Data extract =
+ + +
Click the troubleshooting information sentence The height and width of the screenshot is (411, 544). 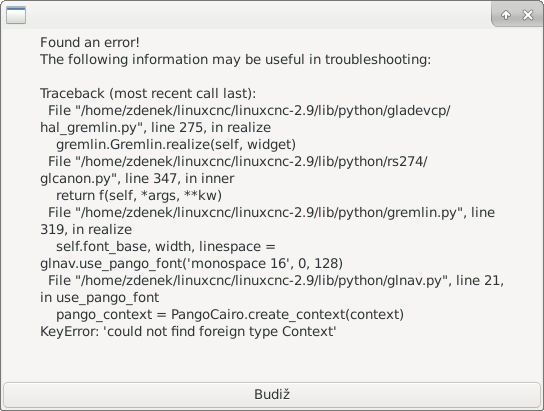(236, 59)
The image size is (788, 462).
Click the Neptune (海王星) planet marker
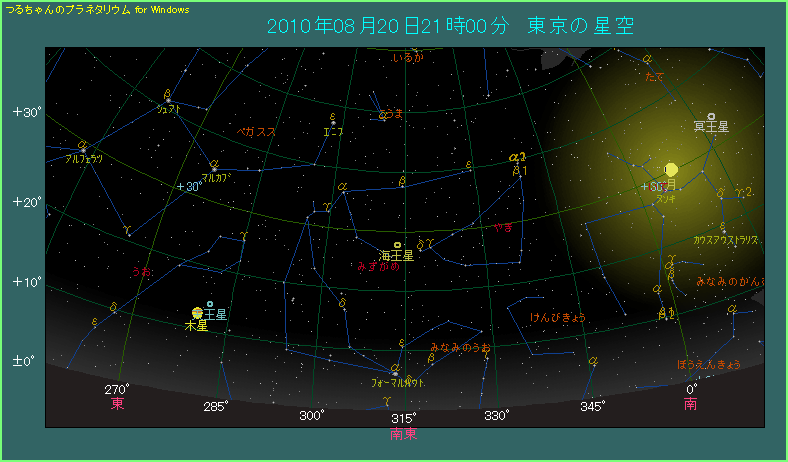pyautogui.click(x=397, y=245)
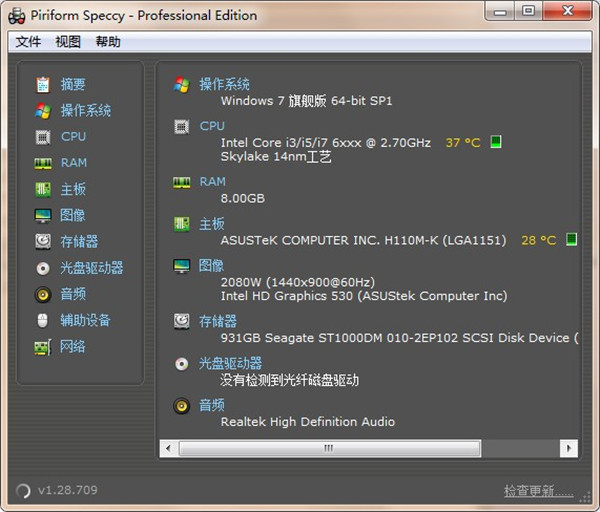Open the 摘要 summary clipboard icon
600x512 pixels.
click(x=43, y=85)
+ + +
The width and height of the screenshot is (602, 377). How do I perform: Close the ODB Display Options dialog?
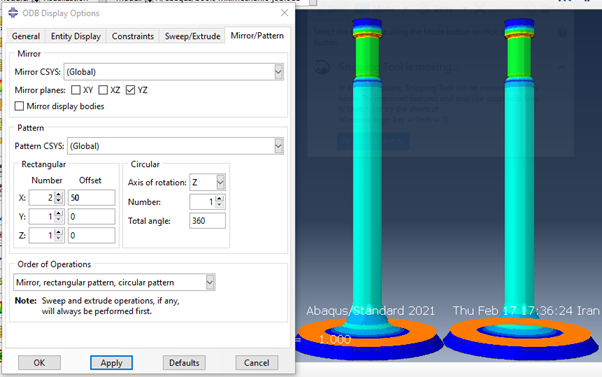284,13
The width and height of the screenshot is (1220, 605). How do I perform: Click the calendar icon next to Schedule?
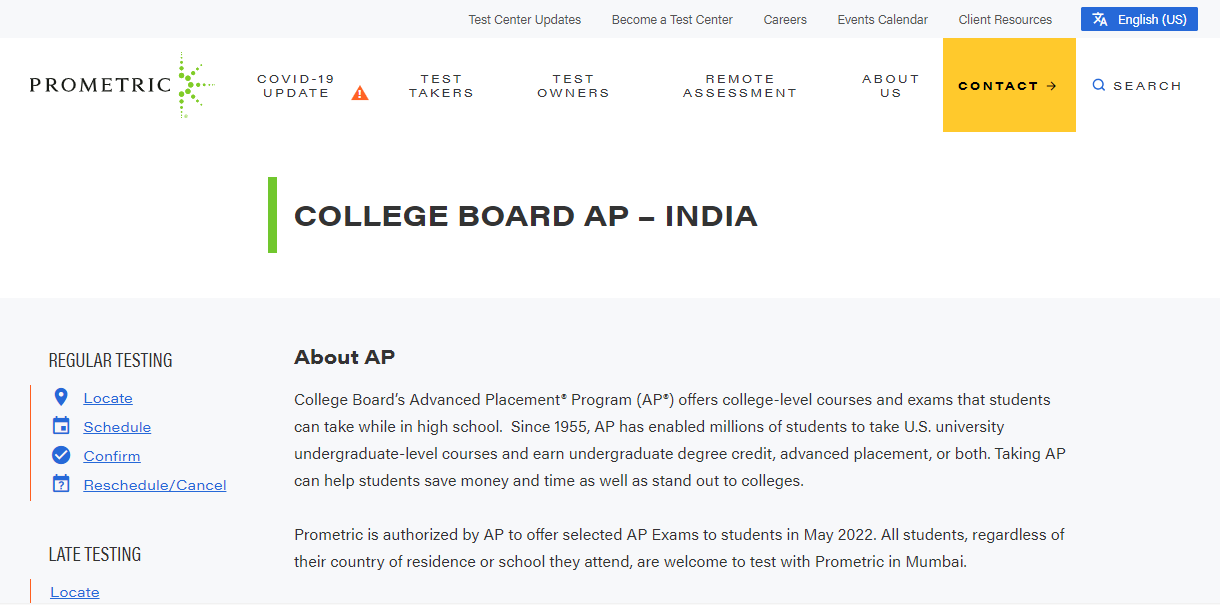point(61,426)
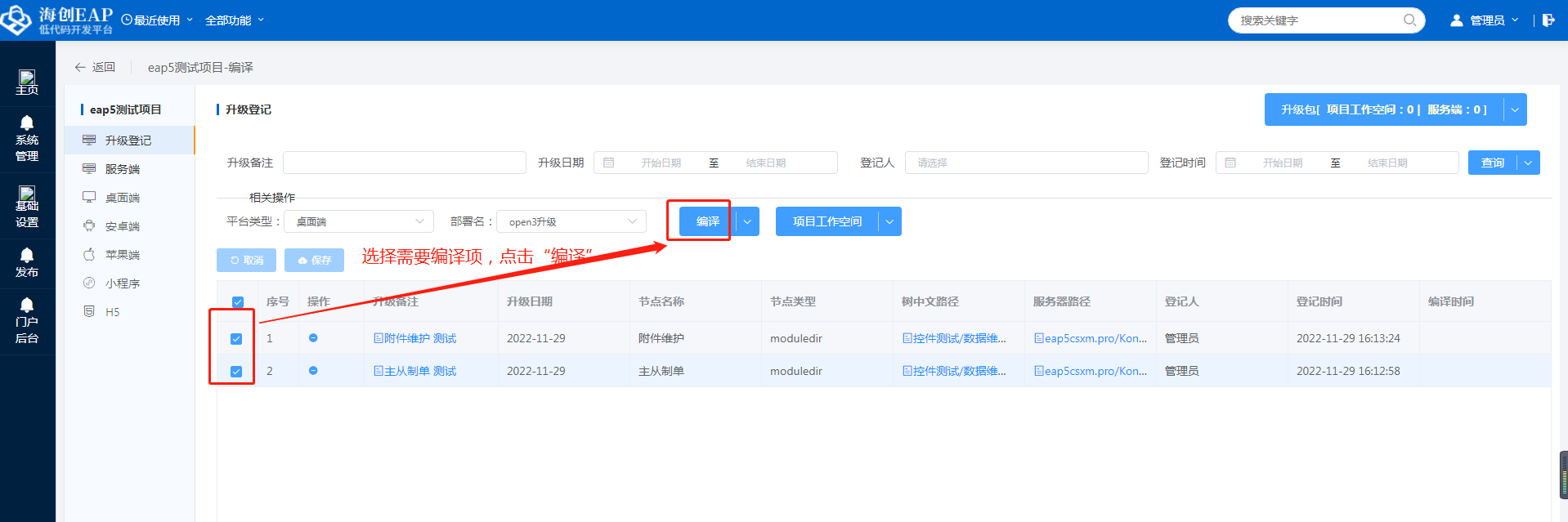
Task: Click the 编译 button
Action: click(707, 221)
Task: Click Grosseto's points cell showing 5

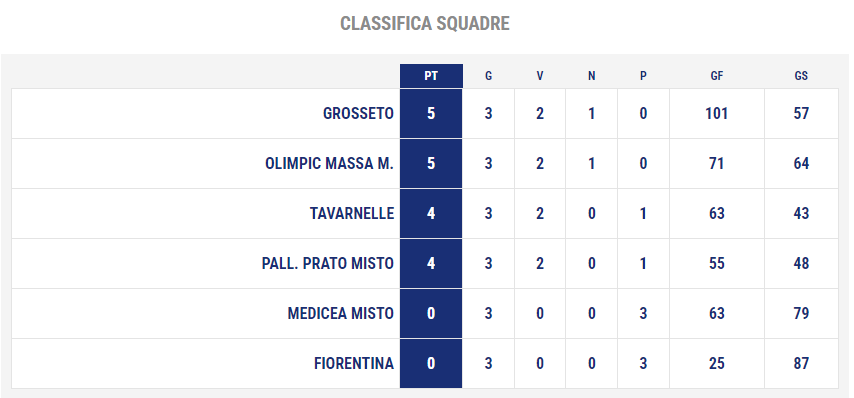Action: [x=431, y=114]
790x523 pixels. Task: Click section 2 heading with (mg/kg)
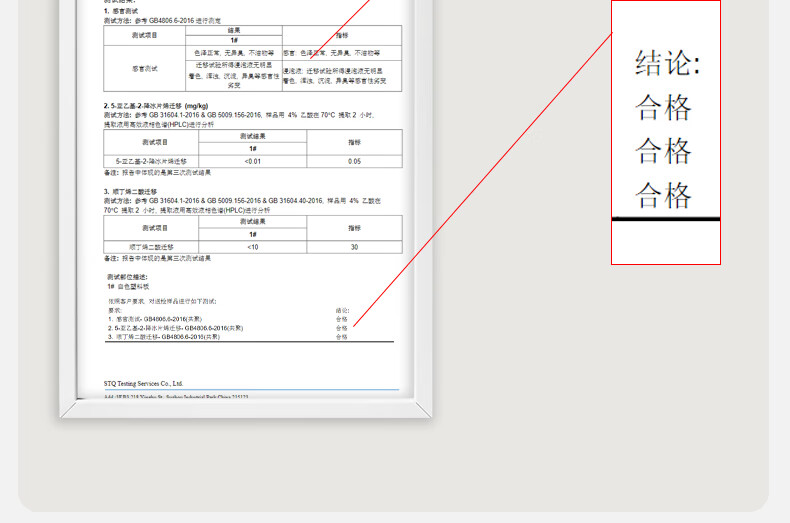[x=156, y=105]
+ + +
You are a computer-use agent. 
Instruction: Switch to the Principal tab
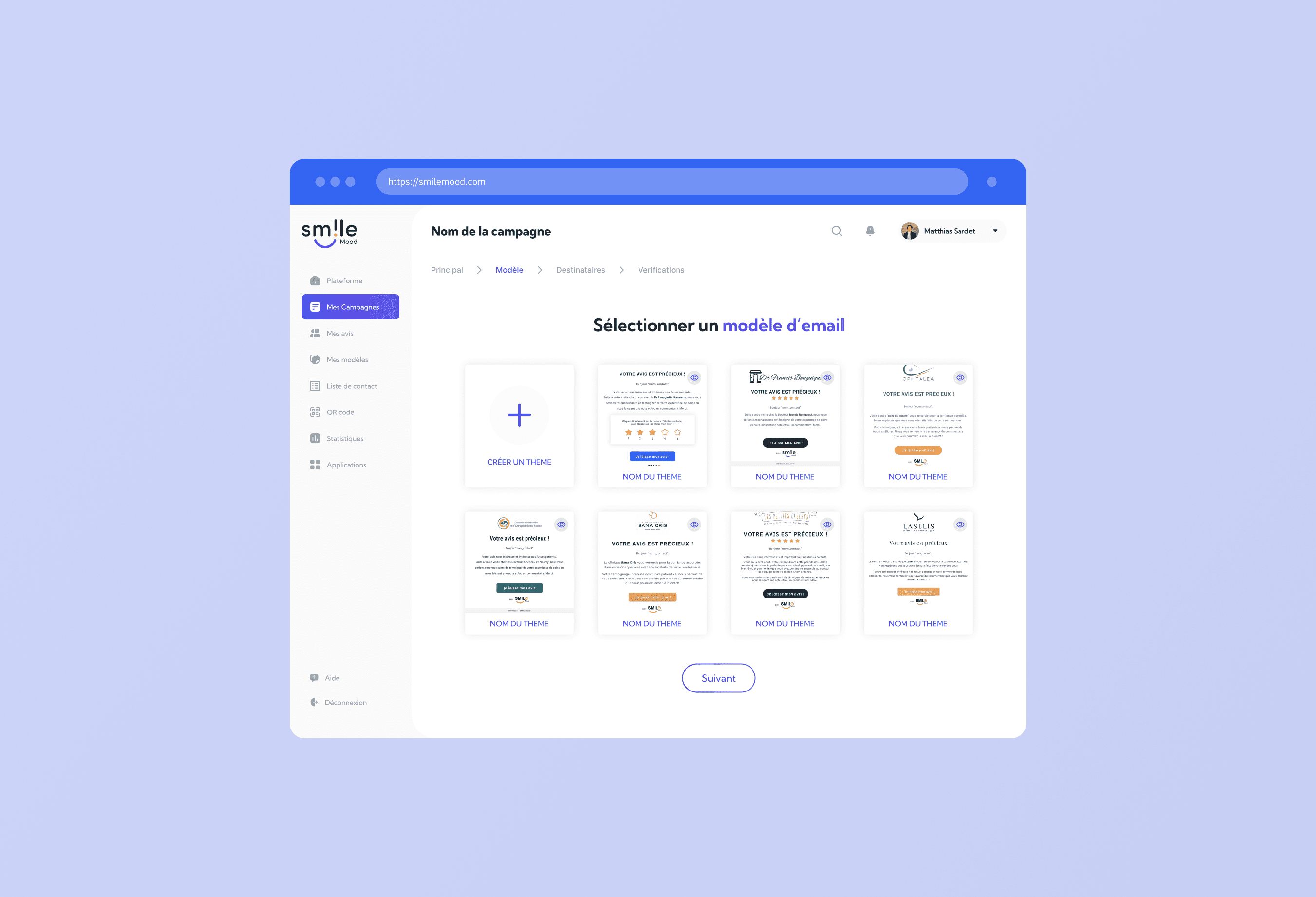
+ + +
Exercise details =
Among the entries above, locate the lines containing "You are a computer-use agent." and "Instruction: Switch to the Principal tab", and transcribe exactly those two lines and all lines between.

Your solution =
You are a computer-use agent. 
Instruction: Switch to the Principal tab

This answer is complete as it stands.